• _REQUIRED WORK_
Spot each line in the records below where the word "target" occurs, then copy it.

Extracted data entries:
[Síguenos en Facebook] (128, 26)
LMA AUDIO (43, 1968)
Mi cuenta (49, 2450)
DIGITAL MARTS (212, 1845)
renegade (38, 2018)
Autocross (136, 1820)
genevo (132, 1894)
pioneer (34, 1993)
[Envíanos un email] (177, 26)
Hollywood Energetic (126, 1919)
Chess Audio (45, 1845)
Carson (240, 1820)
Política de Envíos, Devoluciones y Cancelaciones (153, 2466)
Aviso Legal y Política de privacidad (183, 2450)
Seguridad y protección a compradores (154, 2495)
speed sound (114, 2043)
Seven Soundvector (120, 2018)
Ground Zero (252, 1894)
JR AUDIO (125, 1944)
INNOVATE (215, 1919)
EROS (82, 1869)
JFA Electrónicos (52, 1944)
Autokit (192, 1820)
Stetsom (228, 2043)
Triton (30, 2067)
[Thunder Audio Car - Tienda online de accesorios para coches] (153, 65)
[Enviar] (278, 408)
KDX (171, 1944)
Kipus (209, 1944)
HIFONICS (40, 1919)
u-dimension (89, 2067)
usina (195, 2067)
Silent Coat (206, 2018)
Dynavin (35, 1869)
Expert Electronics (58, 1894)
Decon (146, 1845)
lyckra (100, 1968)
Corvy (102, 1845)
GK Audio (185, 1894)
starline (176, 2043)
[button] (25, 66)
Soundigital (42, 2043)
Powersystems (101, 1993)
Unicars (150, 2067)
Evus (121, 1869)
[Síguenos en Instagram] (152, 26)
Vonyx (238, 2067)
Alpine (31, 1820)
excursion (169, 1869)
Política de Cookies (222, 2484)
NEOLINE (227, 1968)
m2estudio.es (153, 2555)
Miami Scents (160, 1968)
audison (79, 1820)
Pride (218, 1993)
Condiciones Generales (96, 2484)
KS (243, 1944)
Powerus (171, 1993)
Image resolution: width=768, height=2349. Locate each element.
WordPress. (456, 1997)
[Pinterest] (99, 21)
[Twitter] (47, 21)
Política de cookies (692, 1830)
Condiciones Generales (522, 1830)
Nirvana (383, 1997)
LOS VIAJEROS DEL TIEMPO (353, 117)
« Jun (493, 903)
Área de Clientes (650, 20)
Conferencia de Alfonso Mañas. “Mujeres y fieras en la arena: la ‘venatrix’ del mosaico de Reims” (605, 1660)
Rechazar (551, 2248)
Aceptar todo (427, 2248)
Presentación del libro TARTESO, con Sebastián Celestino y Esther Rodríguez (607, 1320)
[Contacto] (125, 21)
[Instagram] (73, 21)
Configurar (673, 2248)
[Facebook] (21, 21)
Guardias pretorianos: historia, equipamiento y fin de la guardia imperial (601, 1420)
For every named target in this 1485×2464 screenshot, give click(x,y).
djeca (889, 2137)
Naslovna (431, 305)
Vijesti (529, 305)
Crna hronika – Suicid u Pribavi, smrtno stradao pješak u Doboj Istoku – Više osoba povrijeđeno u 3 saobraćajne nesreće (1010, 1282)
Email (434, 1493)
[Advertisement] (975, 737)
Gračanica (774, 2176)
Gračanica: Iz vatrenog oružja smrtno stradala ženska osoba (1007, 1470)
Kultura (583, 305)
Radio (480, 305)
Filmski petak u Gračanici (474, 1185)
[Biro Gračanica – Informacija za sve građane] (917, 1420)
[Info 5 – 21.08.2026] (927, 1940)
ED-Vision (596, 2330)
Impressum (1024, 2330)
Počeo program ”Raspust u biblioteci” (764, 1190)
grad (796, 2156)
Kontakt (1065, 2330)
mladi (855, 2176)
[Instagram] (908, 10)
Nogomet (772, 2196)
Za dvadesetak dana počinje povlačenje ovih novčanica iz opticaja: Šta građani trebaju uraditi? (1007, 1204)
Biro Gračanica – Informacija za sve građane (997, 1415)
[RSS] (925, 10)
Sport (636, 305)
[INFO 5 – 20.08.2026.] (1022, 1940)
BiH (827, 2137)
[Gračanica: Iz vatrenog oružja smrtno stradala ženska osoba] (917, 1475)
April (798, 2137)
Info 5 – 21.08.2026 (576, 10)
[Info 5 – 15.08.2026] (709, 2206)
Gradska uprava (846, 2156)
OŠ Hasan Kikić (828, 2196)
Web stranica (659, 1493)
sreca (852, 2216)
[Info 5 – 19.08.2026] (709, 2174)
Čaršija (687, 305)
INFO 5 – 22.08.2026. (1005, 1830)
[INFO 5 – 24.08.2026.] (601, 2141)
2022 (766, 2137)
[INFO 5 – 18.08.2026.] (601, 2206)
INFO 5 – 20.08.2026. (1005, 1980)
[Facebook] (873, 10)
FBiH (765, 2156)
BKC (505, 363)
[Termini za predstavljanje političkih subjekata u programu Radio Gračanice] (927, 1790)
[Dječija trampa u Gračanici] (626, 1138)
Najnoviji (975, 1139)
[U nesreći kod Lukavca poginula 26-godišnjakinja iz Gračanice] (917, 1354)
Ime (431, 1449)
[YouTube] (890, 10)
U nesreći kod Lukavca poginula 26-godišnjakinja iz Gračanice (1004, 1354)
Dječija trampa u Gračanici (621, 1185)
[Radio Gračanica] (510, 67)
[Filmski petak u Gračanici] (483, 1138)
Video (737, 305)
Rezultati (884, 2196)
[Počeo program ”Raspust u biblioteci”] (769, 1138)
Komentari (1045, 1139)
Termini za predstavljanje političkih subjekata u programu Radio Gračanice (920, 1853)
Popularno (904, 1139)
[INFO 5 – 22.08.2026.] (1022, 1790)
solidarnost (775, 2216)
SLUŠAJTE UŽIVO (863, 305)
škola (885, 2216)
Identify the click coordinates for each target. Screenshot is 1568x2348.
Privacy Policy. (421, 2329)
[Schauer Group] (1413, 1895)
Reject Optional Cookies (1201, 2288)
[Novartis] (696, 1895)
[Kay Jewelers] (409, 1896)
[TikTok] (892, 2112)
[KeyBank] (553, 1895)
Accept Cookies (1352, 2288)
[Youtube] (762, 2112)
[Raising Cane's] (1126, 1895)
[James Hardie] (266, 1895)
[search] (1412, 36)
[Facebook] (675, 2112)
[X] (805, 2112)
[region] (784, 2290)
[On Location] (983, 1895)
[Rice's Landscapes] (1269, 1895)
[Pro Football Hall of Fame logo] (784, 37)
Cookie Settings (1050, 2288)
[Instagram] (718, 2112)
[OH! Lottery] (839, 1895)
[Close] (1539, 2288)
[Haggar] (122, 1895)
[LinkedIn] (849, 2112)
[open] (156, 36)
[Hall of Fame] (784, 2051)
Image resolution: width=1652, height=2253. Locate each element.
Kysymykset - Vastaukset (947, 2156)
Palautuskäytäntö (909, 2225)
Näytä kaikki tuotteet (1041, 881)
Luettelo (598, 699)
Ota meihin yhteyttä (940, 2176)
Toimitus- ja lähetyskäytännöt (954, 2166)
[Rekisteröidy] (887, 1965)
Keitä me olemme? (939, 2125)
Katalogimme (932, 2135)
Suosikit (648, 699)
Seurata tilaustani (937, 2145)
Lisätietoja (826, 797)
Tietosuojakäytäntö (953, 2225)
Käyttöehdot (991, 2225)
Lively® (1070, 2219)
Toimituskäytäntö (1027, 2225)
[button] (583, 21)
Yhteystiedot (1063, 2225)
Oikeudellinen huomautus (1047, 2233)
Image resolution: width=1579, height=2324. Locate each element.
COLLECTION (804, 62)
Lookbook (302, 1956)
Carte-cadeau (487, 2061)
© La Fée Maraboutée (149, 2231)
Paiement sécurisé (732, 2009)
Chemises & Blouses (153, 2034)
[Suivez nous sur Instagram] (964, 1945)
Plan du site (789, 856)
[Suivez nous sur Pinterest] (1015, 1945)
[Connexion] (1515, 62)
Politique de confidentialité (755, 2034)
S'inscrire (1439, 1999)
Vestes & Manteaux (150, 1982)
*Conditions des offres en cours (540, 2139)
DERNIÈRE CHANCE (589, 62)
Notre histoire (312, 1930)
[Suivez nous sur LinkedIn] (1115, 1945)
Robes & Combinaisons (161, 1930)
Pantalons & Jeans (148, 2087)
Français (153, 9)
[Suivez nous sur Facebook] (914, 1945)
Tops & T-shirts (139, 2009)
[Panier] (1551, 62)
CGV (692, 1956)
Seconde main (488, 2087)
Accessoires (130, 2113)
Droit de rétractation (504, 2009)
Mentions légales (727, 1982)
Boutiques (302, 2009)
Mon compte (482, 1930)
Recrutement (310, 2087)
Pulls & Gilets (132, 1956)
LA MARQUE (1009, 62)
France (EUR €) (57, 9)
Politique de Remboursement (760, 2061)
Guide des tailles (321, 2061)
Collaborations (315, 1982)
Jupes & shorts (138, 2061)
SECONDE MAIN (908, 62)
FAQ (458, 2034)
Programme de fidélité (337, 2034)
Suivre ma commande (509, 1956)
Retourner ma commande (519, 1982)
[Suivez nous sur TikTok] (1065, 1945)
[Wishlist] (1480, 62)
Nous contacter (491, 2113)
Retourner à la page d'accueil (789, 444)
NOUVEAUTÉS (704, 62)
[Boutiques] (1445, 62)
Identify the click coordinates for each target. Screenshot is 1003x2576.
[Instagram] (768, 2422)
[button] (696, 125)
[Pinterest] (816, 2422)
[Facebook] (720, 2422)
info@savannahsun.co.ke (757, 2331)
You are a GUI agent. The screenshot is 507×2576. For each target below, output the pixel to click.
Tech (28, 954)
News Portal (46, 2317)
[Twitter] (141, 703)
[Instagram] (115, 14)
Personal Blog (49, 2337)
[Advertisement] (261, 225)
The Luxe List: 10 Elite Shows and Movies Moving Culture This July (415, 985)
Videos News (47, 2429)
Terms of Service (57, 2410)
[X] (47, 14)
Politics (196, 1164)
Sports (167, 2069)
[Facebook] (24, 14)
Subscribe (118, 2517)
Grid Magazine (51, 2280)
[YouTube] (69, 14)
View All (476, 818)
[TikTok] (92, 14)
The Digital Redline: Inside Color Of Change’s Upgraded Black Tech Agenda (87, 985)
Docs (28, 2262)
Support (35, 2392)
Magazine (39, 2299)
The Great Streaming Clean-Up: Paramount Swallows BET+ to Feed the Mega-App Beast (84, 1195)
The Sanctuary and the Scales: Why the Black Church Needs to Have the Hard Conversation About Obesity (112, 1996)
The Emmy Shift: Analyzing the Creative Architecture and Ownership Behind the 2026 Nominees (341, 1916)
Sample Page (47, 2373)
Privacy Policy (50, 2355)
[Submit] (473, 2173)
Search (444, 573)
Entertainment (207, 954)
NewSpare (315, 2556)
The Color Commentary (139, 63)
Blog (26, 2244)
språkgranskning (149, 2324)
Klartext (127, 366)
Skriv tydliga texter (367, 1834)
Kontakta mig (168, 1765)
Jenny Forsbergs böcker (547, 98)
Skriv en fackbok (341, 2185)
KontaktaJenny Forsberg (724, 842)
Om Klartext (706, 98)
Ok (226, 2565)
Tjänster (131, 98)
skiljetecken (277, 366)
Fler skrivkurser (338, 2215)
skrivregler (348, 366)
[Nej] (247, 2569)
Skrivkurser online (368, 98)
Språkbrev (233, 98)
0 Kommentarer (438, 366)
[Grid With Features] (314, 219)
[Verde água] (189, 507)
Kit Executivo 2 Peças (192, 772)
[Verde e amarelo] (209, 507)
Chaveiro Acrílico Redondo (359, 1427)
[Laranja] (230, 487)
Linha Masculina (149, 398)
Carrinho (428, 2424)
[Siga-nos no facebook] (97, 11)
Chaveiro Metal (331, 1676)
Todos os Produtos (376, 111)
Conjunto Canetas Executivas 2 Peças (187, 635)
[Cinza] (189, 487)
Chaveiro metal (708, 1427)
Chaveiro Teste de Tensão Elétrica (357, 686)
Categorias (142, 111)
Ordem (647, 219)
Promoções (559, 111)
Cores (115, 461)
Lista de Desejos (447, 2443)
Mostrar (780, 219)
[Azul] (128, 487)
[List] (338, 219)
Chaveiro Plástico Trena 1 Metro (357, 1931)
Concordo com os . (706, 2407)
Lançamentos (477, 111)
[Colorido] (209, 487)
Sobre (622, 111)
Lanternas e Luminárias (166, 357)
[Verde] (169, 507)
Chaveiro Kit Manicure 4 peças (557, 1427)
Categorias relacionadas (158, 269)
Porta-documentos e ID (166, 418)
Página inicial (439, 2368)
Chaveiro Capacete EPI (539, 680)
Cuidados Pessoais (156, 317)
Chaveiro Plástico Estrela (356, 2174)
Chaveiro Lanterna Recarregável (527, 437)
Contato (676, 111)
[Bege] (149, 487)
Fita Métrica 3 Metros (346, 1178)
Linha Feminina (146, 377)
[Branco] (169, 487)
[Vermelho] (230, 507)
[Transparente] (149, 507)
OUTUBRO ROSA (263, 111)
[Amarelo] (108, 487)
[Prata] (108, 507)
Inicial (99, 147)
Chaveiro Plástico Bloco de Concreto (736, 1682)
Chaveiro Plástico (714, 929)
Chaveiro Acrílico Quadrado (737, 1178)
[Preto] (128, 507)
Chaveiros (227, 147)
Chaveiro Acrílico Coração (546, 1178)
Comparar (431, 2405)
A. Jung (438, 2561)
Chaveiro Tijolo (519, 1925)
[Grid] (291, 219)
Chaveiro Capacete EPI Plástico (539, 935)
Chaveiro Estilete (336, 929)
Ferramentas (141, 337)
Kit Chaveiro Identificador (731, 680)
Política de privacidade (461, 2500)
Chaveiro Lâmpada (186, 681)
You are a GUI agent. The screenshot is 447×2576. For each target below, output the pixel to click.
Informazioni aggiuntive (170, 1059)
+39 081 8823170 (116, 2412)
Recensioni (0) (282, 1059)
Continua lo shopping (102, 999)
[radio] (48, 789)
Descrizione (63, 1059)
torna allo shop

• _FINISHED TASK_
For every named target in this 1485×2464 screenshot, give click(x,y).
Identify the click coordinates for each target. Screenshot is 1568x2348.
Identify the click coordinates for each target. Screenshot is 1003x2576.
You are a GUI agent. The screenshot is 507×2576. For each target below, output the pixel to click.
You are a GUI agent. The screenshot is 447×2576. For each target below, output the pixel to click.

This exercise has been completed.